WHAT THIS TASK INVOLVES
Copy the items from the start through the line containing "pos(16,179)", both ends included, leaving out the pictures.

LISTED ENTRIES
# # # # # # #
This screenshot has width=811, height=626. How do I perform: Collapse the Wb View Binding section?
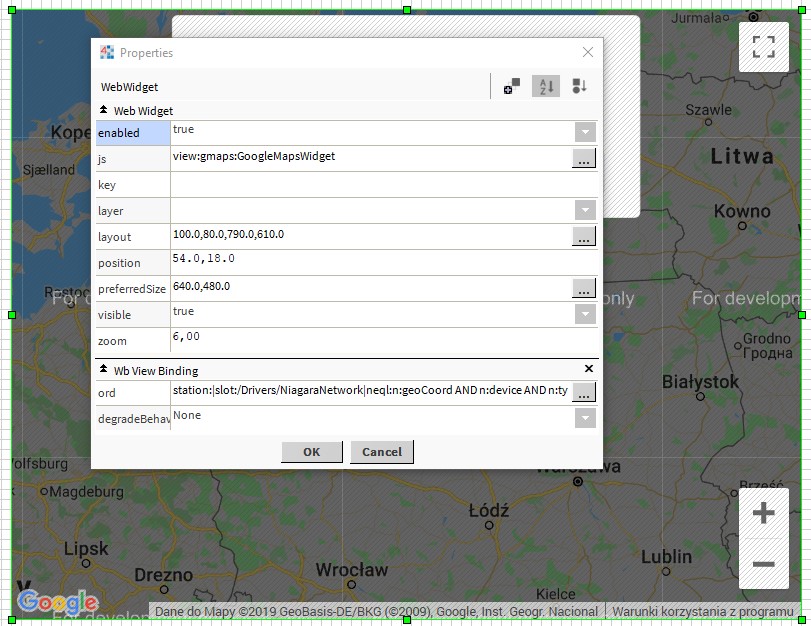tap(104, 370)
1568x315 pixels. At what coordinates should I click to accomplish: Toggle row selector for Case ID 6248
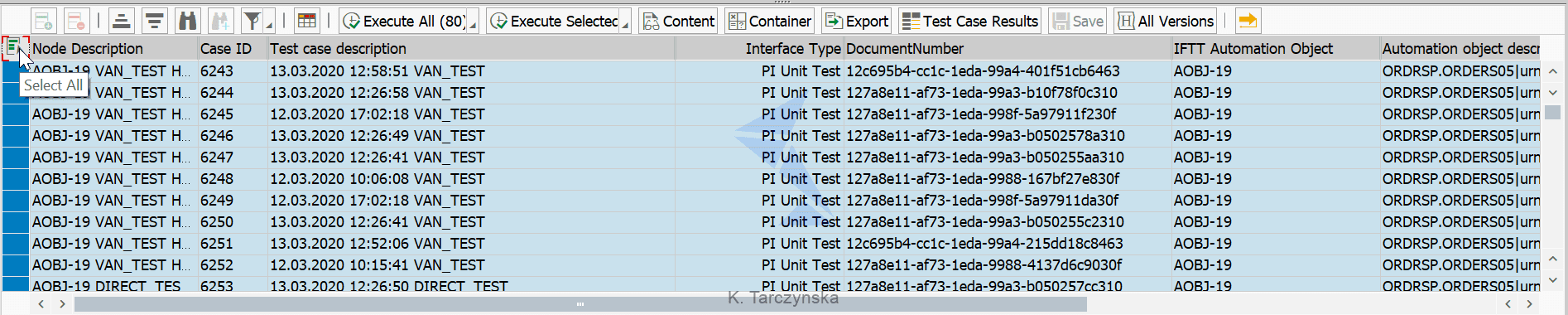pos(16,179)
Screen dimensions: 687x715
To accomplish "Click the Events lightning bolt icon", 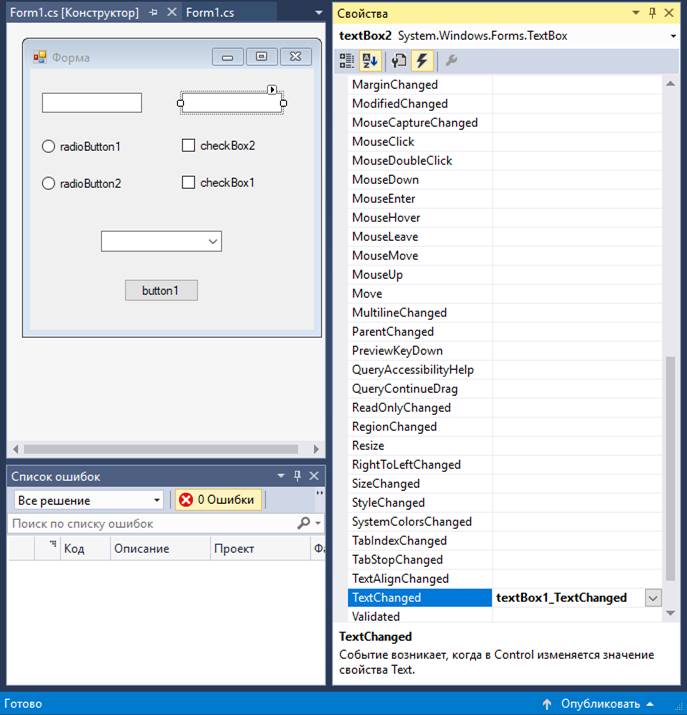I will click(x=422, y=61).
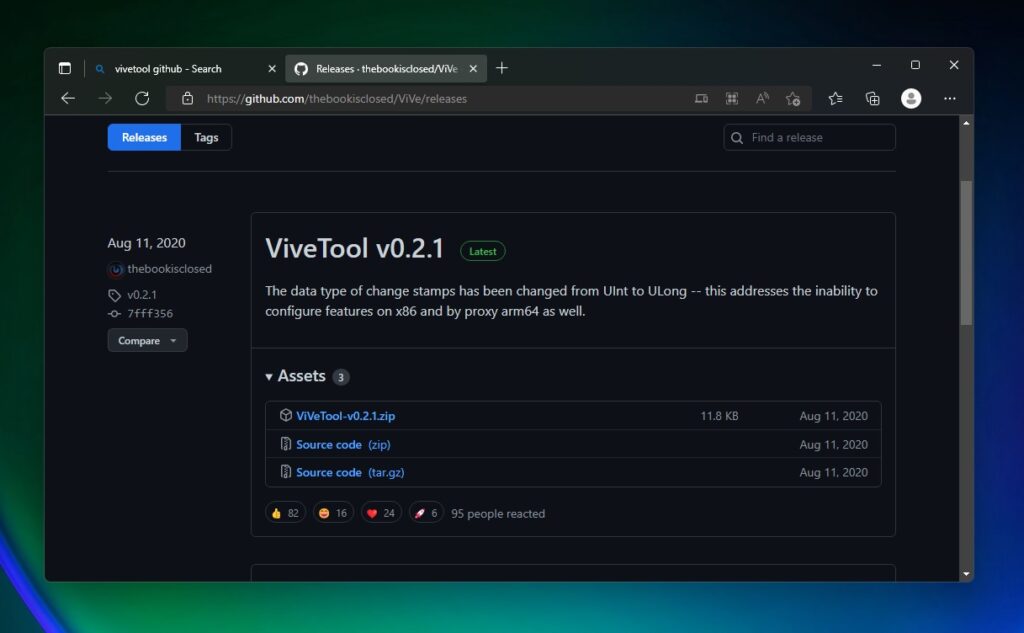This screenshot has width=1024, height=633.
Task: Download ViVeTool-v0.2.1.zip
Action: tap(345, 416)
# # # # # # #
THE OUTPUT
This screenshot has width=811, height=626. How do I perform: Collapse the Wb View Binding section?
tap(104, 370)
1568x315 pixels. At what coordinates should I click to accomplish: Toggle row selector for Case ID 6248
pos(16,179)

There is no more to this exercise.